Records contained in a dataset
## Begin

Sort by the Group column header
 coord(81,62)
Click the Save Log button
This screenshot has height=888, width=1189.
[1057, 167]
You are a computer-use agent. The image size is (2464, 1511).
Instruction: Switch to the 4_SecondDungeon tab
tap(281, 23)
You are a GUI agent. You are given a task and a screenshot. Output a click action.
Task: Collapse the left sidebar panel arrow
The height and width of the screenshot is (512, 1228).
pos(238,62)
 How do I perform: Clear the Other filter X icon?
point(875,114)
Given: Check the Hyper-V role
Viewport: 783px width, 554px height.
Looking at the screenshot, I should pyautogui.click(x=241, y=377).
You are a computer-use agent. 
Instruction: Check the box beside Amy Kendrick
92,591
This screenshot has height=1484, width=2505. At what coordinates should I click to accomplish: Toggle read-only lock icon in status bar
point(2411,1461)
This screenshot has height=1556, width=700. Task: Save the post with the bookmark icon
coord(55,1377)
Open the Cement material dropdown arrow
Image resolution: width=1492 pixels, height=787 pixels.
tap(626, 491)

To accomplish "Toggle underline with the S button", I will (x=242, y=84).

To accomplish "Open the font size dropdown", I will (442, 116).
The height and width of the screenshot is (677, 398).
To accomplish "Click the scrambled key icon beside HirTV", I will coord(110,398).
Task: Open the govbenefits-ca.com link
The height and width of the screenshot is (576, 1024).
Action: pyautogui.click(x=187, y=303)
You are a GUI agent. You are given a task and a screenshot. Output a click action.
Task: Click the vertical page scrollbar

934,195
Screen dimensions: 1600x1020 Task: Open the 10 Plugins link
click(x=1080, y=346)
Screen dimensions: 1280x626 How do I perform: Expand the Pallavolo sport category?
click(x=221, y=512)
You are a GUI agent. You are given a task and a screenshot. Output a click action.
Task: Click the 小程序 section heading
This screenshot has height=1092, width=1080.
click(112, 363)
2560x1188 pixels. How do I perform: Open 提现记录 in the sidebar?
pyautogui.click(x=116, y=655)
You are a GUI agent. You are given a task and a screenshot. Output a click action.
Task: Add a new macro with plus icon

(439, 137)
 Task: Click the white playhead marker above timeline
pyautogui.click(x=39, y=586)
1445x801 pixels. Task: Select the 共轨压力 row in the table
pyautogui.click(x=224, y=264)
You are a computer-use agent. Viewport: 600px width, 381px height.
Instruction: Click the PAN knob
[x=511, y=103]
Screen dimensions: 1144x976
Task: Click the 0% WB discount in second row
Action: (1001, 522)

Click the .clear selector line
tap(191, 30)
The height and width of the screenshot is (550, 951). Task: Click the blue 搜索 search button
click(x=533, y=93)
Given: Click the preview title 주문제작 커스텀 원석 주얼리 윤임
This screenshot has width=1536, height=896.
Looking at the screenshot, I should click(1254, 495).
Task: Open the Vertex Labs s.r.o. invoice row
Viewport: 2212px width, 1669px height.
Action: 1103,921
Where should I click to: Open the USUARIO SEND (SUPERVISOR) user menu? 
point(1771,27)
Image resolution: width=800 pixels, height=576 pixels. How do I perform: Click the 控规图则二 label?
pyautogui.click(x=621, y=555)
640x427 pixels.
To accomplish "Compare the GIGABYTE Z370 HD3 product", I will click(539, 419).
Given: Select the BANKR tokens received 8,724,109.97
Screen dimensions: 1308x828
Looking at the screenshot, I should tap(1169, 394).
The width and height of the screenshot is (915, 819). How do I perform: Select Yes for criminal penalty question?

## End

■ Task description
Turn every line of the entries above into a JSON list of strings, with one string per line and no blank lines.

■ Result of the task
[
  "Sort by the Group column header",
  " coord(81,62)",
  "Click the Save Log button",
  "This screenshot has height=888, width=1189.",
  "[1057, 167]",
  "You are a computer-use agent. The image size is (2464, 1511).",
  "Instruction: Switch to the 4_SecondDungeon tab",
  "tap(281, 23)",
  "You are a GUI agent. You are given a task and a screenshot. Output a click action.",
  "Task: Collapse the left sidebar panel arrow",
  "The height and width of the screenshot is (512, 1228).",
  "pos(238,62)",
  " How do I perform: Clear the Other filter X icon?",
  "point(875,114)",
  "Given: Check the Hyper-V role",
  "Viewport: 783px width, 554px height.",
  "Looking at the screenshot, I should pyautogui.click(x=241, y=377).",
  "You are a computer-use agent. ",
  "Instruction: Check the box beside Amy Kendrick",
  "92,591",
  "This screenshot has height=1484, width=2505. At what coordinates should I click to accomplish: Toggle read-only lock icon in status bar",
  "point(2411,1461)",
  "This screenshot has height=1556, width=700. Task: Save the post with the bookmark icon",
  "coord(55,1377)",
  "Open the Cement material dropdown arrow",
  "Image resolution: width=1492 pixels, height=787 pixels.",
  "tap(626, 491)",
  "To accomplish \"Toggle underline with the S button\", I will (x=242, y=84).",
  "To accomplish \"Open the font size dropdown\", I will (442, 116).",
  "The height and width of the screenshot is (677, 398).",
  "To accomplish \"Click the scrambled key icon beside HirTV\", I will coord(110,398).",
  "Task: Open the govbenefits-ca.com link",
  "The height and width of the screenshot is (576, 1024).",
  "Action: pyautogui.click(x=187, y=303)",
  "You are a GUI agent. You are given a task and a screenshot. Output a click action.",
  "Task: Click the vertical page scrollbar",
  "934,195",
  "Screen dimensions: 1600x1020 Task: Open the 10 Plugins link",
  "click(x=1080, y=346)",
  "Screen dimensions: 1280x626 How do I perform: Expand the Pallavolo sport category?",
  "click(x=221, y=512)",
  "You are a GUI agent. You are given a task and a screenshot. Output a click action.",
  "Task: Click the 小程序 section heading",
  "This screenshot has height=1092, width=1080.",
  "click(112, 363)",
  "2560x1188 pixels. How do I perform: Open 提现记录 in the sidebar?",
  "pyautogui.click(x=116, y=655)",
  "You are a GUI agent. You are given a task and a screenshot. Output a click action.",
  "Task: Add a new macro with plus icon",
  "(439, 137)",
  " Task: Click the white playhead marker above timeline",
  "pyautogui.click(x=39, y=586)",
  "1445x801 pixels. Task: Select the 共轨压力 row in the table",
  "pyautogui.click(x=224, y=264)",
  "You are a computer-use agent. Viewport: 600px width, 381px height.",
  "Instruction: Click the PAN knob",
  "[x=511, y=103]",
  "Screen dimensions: 1144x976",
  "Task: Click the 0% WB discount in second row",
  "Action: (1001, 522)",
  "Click the .clear selector line",
  "tap(191, 30)",
  "The height and width of the screenshot is (550, 951). Task: Click the blue 搜索 search button",
  "click(x=533, y=93)",
  "Given: Click the preview title 주문제작 커스텀 원석 주얼리 윤임",
  "This screenshot has width=1536, height=896.",
  "Looking at the screenshot, I should click(1254, 495).",
  "Task: Open the Vertex Labs s.r.o. invoice row",
  "Viewport: 2212px width, 1669px height.",
  "Action: 1103,921",
  "Where should I click to: Open the USUARIO SEND (SUPERVISOR) user menu? ",
  "point(1771,27)",
  "Image resolution: width=800 pixels, height=576 pixels. How do I perform: Click the 控规图则二 label?",
  "pyautogui.click(x=621, y=555)",
  "640x427 pixels.",
  "To accomplish \"Compare the GIGABYTE Z370 HD3 product\", I will click(539, 419).",
  "Given: Select the BANKR tokens received 8,724,109.97",
  "Screen dimensions: 1308x828",
  "Looking at the screenshot, I should tap(1169, 394).",
  "The width and height of the screenshot is (915, 819). How do I perform: Select Yes for criminal penalty question?"
]